Cookit · 19/06/2019 09:14

And what would you count as “spoiling”? £500? £1000?

We can afford to “spoil” but I would hate to spend that kind of money on a birthday!

CripsSandwiches · 19/06/2019 09:15

I don't think he's spoiled. He's 8 and he sees his cousins getting more than him and he's disappointed (at that age your world is very small - you don't see kids living in poverty with almost nothing unless they're in your social circle). The fact that he's not kicking up a fuss shows you've raised a nice, considerate young man.

I know exactly what you mean OP. As parents it's great when we can see our kid's face when they open the gift that's exactly what they want but I think that's more about us than them. You'd actually be doing him a disservice by just buying him everything he wants. He'll have a great time at his party (and remember it far longer than he would a huge pile of presents) and he'll know that life is full of compromises. You can have a bike or a big party but not both. He'll find life easier for learning these lessons now.

Claw01 · 19/06/2019 09:16

Why did he wake up expecting loads of presents?

Does he usually wake up to loads of presents on his birthday?

Did you explain the party was part of his present? Did you explain he could get a bike with his birthday money?

BubblesBuddy · 19/06/2019 09:16

Perhaps you should sit down with him and cost everything out so he understands. There are huge numbers of secondhand bikes available. Just look online or go to your local tip - mine has around 50 available. Your DS sounds spoilt already to be honest. If he had known the consequences would he have chosen this party? Possibly not. Just give him the options and allow him to make informed choices in discussion with you. I assume the DC coming to the party will bring gifts?

Claw01 · 19/06/2019 09:17

And why isn’t £100 enough to buy a bike for an 8 year old?!
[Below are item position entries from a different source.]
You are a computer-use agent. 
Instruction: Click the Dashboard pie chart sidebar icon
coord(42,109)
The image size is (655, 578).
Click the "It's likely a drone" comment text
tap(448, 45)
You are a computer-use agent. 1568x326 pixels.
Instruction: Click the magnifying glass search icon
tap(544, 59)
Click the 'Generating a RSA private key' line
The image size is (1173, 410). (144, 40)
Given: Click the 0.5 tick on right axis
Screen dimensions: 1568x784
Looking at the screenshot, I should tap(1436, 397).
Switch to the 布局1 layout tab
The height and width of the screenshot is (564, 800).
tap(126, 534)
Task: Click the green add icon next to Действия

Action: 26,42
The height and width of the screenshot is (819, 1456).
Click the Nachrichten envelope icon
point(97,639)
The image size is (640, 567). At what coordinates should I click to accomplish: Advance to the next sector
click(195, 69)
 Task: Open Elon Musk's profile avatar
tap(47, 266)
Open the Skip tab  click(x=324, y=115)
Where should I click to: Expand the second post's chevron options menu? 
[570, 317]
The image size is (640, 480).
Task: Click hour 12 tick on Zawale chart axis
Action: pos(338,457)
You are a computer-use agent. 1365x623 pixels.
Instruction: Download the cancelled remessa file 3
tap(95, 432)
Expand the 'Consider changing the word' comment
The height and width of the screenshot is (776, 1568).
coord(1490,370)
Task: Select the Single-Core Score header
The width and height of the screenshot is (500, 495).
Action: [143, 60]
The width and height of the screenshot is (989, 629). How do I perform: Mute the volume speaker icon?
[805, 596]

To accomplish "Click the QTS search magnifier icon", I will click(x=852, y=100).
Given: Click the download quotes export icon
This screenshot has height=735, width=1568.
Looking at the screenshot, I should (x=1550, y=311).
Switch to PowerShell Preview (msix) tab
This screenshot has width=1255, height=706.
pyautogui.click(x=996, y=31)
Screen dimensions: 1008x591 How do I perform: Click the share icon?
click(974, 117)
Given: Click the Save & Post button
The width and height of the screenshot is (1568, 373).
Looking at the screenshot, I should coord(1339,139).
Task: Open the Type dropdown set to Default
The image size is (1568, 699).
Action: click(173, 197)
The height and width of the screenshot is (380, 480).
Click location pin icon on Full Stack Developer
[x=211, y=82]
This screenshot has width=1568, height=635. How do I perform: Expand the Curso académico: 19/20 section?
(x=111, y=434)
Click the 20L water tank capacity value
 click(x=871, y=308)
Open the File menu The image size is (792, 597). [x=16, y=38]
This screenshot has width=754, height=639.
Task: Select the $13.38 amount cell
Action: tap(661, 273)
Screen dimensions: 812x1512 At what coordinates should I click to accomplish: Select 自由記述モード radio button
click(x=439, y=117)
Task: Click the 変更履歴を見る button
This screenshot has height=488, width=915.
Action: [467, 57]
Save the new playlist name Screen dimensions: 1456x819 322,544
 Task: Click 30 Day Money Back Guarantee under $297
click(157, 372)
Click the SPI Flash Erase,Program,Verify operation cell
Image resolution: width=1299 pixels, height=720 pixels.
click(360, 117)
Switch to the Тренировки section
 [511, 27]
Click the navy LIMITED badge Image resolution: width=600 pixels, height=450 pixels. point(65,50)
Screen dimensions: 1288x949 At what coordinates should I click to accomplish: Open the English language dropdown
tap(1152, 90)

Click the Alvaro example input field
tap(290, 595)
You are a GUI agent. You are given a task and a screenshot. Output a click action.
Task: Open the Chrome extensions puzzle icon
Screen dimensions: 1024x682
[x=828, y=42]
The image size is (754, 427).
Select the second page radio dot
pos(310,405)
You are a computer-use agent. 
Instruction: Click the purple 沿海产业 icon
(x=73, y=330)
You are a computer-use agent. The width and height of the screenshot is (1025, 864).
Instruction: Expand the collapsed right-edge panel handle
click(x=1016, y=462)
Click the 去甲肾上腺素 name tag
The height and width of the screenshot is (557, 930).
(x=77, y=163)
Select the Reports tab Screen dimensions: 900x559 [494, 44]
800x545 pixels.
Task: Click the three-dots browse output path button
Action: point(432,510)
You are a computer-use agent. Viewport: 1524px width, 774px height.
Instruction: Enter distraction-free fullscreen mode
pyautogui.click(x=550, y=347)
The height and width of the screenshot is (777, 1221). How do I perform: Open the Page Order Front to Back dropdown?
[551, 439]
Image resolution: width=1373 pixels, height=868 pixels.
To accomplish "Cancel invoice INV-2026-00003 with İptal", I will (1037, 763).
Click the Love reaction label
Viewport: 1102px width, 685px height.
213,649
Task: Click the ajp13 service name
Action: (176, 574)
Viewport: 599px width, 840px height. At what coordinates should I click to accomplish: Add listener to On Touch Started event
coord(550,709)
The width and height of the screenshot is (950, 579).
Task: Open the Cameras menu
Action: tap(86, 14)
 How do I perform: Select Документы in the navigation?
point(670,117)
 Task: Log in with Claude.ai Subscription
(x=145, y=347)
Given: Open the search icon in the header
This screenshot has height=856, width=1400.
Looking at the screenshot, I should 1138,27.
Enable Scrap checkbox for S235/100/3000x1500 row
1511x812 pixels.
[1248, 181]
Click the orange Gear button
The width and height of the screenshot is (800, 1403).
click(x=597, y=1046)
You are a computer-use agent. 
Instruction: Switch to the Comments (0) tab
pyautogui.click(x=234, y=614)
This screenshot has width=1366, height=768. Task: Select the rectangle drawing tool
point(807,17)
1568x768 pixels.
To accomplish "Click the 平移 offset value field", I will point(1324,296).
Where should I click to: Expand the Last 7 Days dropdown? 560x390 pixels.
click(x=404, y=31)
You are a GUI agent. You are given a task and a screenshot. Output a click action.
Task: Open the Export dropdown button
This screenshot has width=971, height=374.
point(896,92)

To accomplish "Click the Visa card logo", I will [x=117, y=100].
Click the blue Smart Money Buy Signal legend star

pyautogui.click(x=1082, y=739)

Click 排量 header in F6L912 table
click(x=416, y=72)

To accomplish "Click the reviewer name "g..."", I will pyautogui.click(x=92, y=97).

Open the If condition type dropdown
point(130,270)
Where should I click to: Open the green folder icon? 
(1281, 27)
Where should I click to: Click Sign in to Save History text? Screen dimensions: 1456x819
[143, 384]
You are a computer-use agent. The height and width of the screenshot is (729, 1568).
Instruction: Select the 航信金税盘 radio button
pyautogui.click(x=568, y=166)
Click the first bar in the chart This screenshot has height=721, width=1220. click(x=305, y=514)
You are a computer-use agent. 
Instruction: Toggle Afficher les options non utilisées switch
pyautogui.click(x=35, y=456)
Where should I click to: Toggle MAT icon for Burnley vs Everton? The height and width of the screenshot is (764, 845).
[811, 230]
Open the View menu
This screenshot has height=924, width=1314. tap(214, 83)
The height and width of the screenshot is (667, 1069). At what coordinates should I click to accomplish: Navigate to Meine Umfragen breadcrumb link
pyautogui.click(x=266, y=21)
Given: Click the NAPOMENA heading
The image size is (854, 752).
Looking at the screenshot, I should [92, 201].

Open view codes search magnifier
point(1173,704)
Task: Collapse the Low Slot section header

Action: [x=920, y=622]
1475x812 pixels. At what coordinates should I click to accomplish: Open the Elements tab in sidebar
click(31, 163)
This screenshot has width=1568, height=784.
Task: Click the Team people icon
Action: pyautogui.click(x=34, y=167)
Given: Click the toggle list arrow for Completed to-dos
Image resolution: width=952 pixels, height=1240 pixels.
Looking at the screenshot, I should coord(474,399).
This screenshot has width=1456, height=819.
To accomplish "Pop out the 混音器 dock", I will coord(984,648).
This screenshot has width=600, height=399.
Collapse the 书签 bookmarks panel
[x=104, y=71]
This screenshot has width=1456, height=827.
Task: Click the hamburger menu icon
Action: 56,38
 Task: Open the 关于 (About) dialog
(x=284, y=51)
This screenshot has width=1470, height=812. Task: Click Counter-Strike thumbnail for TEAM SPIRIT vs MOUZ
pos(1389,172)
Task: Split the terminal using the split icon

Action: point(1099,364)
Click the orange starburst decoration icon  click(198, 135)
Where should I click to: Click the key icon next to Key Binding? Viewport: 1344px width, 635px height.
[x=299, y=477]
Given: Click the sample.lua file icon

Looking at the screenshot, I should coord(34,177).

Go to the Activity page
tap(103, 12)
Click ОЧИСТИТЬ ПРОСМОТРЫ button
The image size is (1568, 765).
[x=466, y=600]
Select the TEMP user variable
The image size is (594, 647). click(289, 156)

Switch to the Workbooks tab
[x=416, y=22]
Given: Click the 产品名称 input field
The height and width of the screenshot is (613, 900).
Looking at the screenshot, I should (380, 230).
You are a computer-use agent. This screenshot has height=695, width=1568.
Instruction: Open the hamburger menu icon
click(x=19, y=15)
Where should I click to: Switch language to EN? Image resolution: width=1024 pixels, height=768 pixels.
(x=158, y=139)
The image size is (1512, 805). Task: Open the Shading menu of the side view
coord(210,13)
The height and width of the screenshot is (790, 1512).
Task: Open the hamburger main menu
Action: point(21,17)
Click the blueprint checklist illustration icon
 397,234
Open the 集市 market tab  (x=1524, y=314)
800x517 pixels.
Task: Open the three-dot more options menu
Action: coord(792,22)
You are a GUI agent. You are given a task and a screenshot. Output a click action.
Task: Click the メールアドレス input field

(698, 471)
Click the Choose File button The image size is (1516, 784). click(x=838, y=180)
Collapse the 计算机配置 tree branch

Magpiefeather · 19/06/2019 09:18

Agree it sounds like you’ve already spoiled him (sorry). I know it’s difficult, you do want them to have a wonderful birthday and feel special and loved, but all of those things can happen without ANY presents if need be. Try and help your boy not to compare to others . Also try not to compare with others yourself. Hope he has a great party!